Your tasks:
1 – Transcribe the passage on working conditions at Tesla's factory from "When that cobalt" up to and including "31 percent higher.".
2 – Pick up the passage on working conditions at Tesla's factory where it stops and keep writing it.

Passage shown:
__________

When that cobalt arrives to the U.S.-based Tesla factory, working conditions may be better than those in Congo’s mines, but they’re far below the standards found in the rest of the auto industry.

Earlier this year, a report on the Tesla plant in Fremont, California, found a severely lacking safety record. And in 2015, it was shown that workers suffered double the incidents of severe injury than that of the industry average; for injuries in general, the rate was 31 percent higher.

And on top of those findings, Tesla employees are frequently overworked — undoubtedly a factor in the high injury rates — and poorly compensated.

According to an editorial penned by Tesla production worker Jose Moran, most employees under him are given “excessive mandatory overtime.” He also claims that the equipment is not well designed and prone to inflicting injury. Moran says most Tesla workers earn just $17 to $21 per hour, compared to the U.S. auto worker average of $25.38 per hour.

In a company-wide email, Musk roundly rejected both Moran’s claims and the reports on Tesla’s dismal safety record.

And for factory workers, the problems don’t end there. Tesla has been the target of three lawsuits that accuse the auto manufacturer of ignoring gross racism directed at its black workers.

__________

Recorded information:
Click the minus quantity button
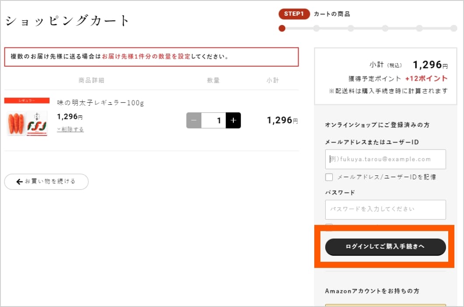 coord(194,121)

__________

Results for each task:
1 –
When that cobalt arrives to the U.S.-based Tesla factory, working conditions may be better than those in Congo’s mines, but they’re far below the standards found in the rest of the auto industry.

Earlier this year, a report on the Tesla plant in Fremont, California, found a severely lacking safety record. And in 2015, it was shown that workers suffered double the incidents of severe injury than that of the industry average; for injuries in general, the rate was 31 percent higher.

2 –
The most recent lawsuit claims that both co-workers and supervisors frequently used the n-word when talking to black employees. The filer, Marcus Vaughn, says that not only were his complaints about the use of racial slurs ignored, but that he was also fired for “not having a positive attitude.” What’s unique about this suit, however, is that it’s the first to be a class action.

In an email responding to the first lawsuit, Musk told factory employees that “sometimes these things happen unintentionally” but that targets of racial slurs should be “thick-skinned.”

Even putting all of this aside, it should be little surprise that Musk –  a man who is currently worth $19.5 billion – does not truly have the planet and other people’s interests at heart. After all, his Tesla automobiles, which are supposedly meant to usher in an era of “green” ground transportation, start at over $101,000 – a price point hardly within the reach of anyone outside of the luxury class.

It’s time that Americans realize multi-billionaires did not build their massive wealth through social and global awareness; these are merely people who have mastered the art of exploitation — and, in Musk’s case, the art of image creation as well.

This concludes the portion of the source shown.